Re: [PATCH mlx5-next 1/7] PCI/IOV: Provide internal VF index

From: Bjorn Helgaas
Date: Sat Sep 25 2021 - 13:41:29 EST


On Sat, Sep 25, 2021 at 01:10:39PM +0300, Leon Romanovsky wrote:
> On Fri, Sep 24, 2021 at 08:08:45AM -0500, Bjorn Helgaas wrote:
> > On Thu, Sep 23, 2021 at 09:35:32AM +0300, Leon Romanovsky wrote:
> > > On Wed, Sep 22, 2021 at 04:59:30PM -0500, Bjorn Helgaas wrote:
> > > > On Wed, Sep 22, 2021 at 01:38:50PM +0300, Leon Romanovsky wrote:
> > > > > From: Jason Gunthorpe <jgg@xxxxxxxxxx>
> > > > >
> > > > > The PCI core uses the VF index internally, often called the vf_id,
> > > > > during the setup of the VF, eg pci_iov_add_virtfn().
> > > > >
> > > > > This index is needed for device drivers that implement live migration
> > > > > for their internal operations that configure/control their VFs.
> > > > >
> > > > > Specifically, mlx5_vfio_pci driver that is introduced in coming patches
> > > > > from this series needs it and not the bus/device/function which is
> > > > > exposed today.
> > > > >
> > > > > Add pci_iov_vf_id() which computes the vf_id by reversing the math that
> > > > > was used to create the bus/device/function.
> > > > >
> > > > > Signed-off-by: Yishai Hadas <yishaih@xxxxxxxxxx>
> > > > > Signed-off-by: Jason Gunthorpe <jgg@xxxxxxxxxx>
> > > > > Signed-off-by: Leon Romanovsky <leonro@xxxxxxxxxx>
> > > >
> > > > Acked-by: Bjorn Helgaas <bhelgaas@xxxxxxxxxx>
> > > >
> > > > mlx5_core_sriov_set_msix_vec_count() looks like it does basically the
> > > > same thing as pci_iov_vf_id() by iterating through VFs until it finds
> > > > one with a matching devfn (although it *doesn't* check for a matching
> > > > bus number, which seems like a bug).
> ...

> > And it still looks like the existing code is buggy. This is called
> > via sysfs, so if the PF is on bus X and the user writes to
> > sriov_vf_msix_count for a VF on bus X+1, it looks like
> > mlx5_core_sriov_set_msix_vec_count() will set the count for the wrong
> > VF.
>
> In mlx5_core_sriov_set_msix_vec_count(), we receive VF that is connected
> to PF which has "struct mlx5_core_dev". My expectation is that they share
> same bus as that PF was the one who created VFs. The mlx5 devices supports
> upto 256 VFs and it is far below the bus split mentioned in PCI spec.
>
> How can VF and their respective PF have different bus numbers?

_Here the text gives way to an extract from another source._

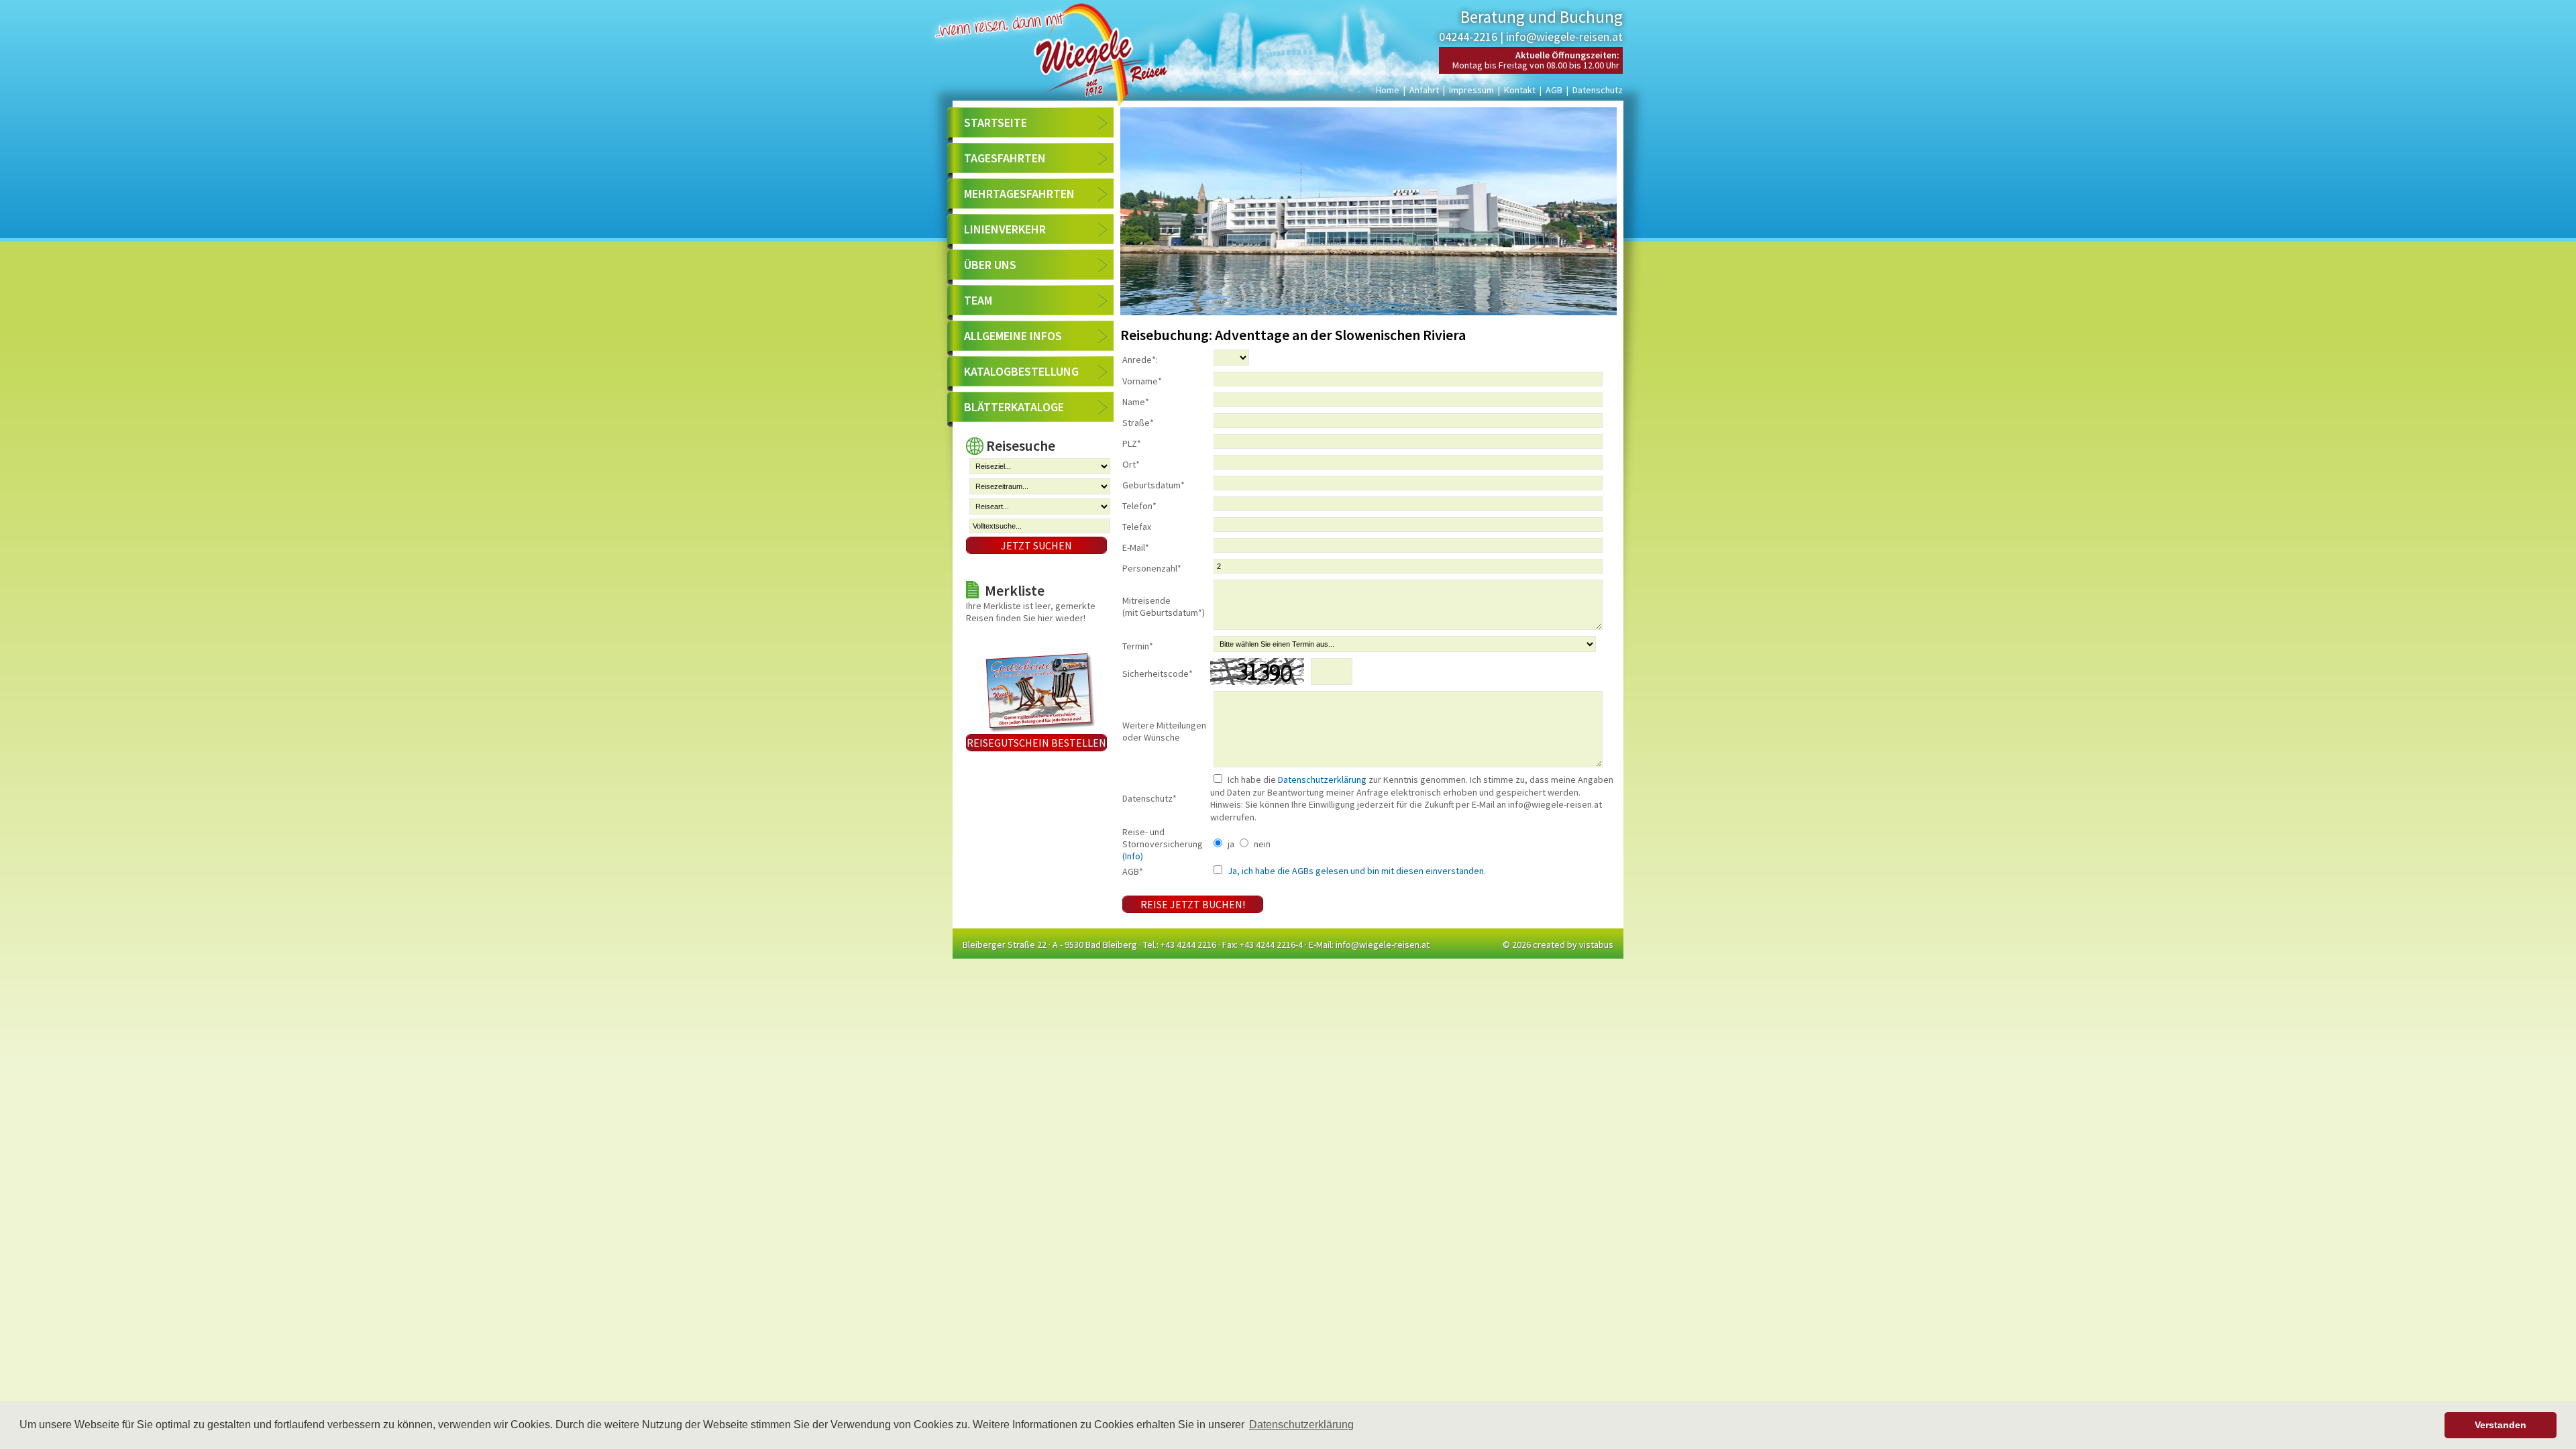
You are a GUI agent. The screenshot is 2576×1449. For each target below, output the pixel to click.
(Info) (1132, 856)
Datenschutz (1597, 90)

See PCIe r5.0, sec 9.2.1.2. For example,

PF 0 on bus 20
First VF Offset 1
VF Stride 1
NumVFs 511
VF 0,1 through VF 0,255 on bus 20
VF 0,256 through VF 0,511 on bus 21

This is implemented in pci_iov_add_virtfn(), which computes the bus
number and devfn from the VF ID.

pci_iov_virtfn_devfn(VF 0,1) == pci_iov_virtfn_devfn(VF 0,256), so if
the user writes to sriov_vf_msix_count for VF 0,256, it looks like
we'll call mlx5_set_msix_vec_count() for VF 0,1 instead of VF 0,256.

The spec encourages devices that require no more than 256 devices to
locate them all on the same bus number (PCIe r5.0, sec 9.1), so if you
only have 255 VFs, you may avoid the problem.

But in mlx5_core_sriov_set_msix_vec_count(), it's not obvious that it
is safe to assume the bus number is the same.

Bjorn